Und man darf auch nicht vergessen, bei der CFM arbeiten ungefähr 80 Nationen, die Charité selber hat 106 Nationen beschäftigt. Gerade die Beschäftigten mit Migrationshintergrund – und wir sind 100 % für Integration, wir brauchen die Leute auf dem Arbeitsmarkt – das  Problem ist, diese Kollegen mit Migrationshintergrund kennen nicht ihre Arbeitnehmerrechte.
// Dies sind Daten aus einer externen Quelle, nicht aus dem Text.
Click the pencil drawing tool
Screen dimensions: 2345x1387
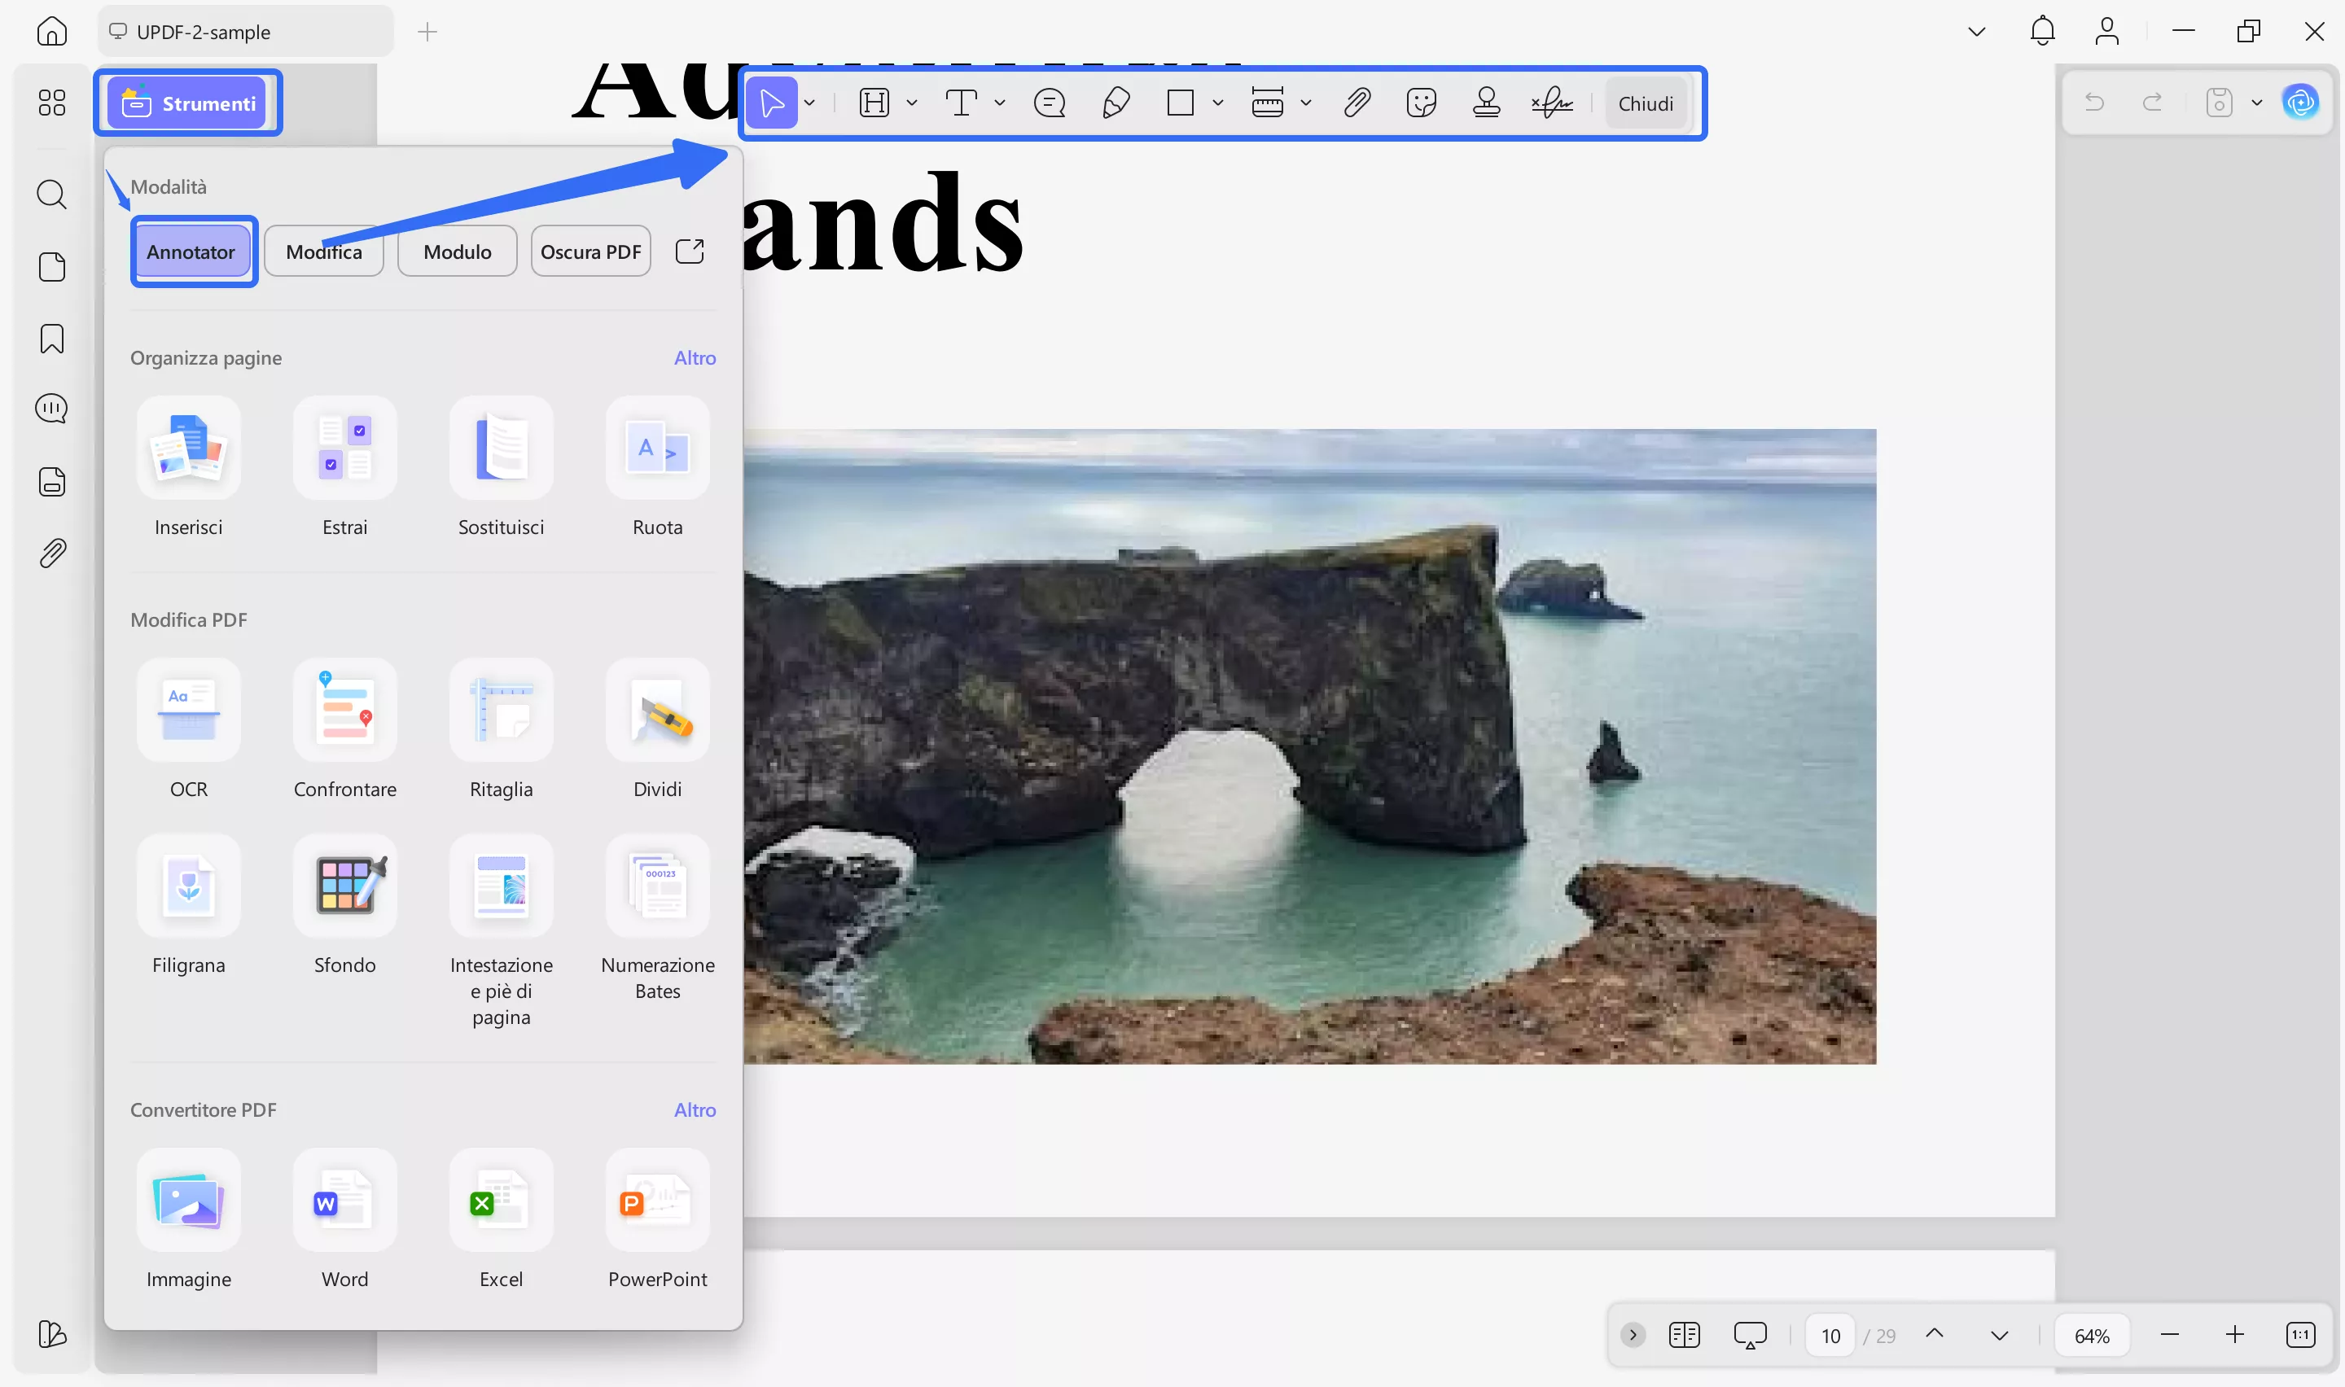click(1116, 102)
Und wir haben da so das dumme Gefühl, dass man das so ein bisschen ausspielt gegeneinander und die Leute versucht politisch zu unterdrücken.

„Das Schwert des Streiks“

Das heißt Solidarität untereinander, kein Vertrauen in die Politik setzen am besten und auch nicht in den Vorstand und einfach sich sozusagen den Wert der eigenen Arbeit und der Macht bewusst machen und dafür konsequent auf die Straße gehen und eigentlich auch nichts unter dem TVÖD akzeptieren. Das ist unser Ziel und wie gesagt, das Einzige, was wir wirklich in den Verhandlungen grundsätzlich immer haben, ist ja das Schwert des Streiks. Das Streikrecht ist ja ein Grundrecht in Deutschland und das sollte auch jeder Beschäftigte wahrnehmen.

„Die Beschäftigten wollen einfach nicht mehr länger die Sparschweine dieses Senates sein“

Wir haben die Mitgliederzahlen locker verdoppelt, wir haben 50 % der Belegschaft in einer Gewerkschaft organisiert, sind demzufolge auch mehr oder weniger durchsetzungsstark und die Beschäftigten wollen einfach nicht mehr länger die Sparschweine dieses Senates sein. Der Senat sollte eigentlich seinen Investitionsverpflichtungen nachkommen, was er jahrelang vernachlässigt hat. Ansonsten ist irgendwann die Gesundheitsversorgung dieser Stadt gefährdet!

Wenn man sich überlegt, dass man grundsätzlich so ein Geschäftskonstrukt zulässt, dass Unternehmen oder große Landesunternehmen, Tochterunternehmen gründen können, die aber praktisch von der Umsatzsteuer befreit sind.

„Wir wollen eigentlich nur noch Taten sehen.“

Das ist ja ein Steuertrick und da müsste auch definitiv ein Riegel vorgeschoben werden, weil sowas öffnet ja Tür und Tor. Das ist ja quasi ein Grundproblem des Kapitalismus. Da geht es am Ende natürlich schon auch um Profite beziehungsweise darum, für Soziales und die Menschen an sich, die Kosten so weit wie möglich zu drücken. Und die Versprechen der Politik – da geben wir kein Wort mehr drauf. Wir wollen nur noch Taten sehen.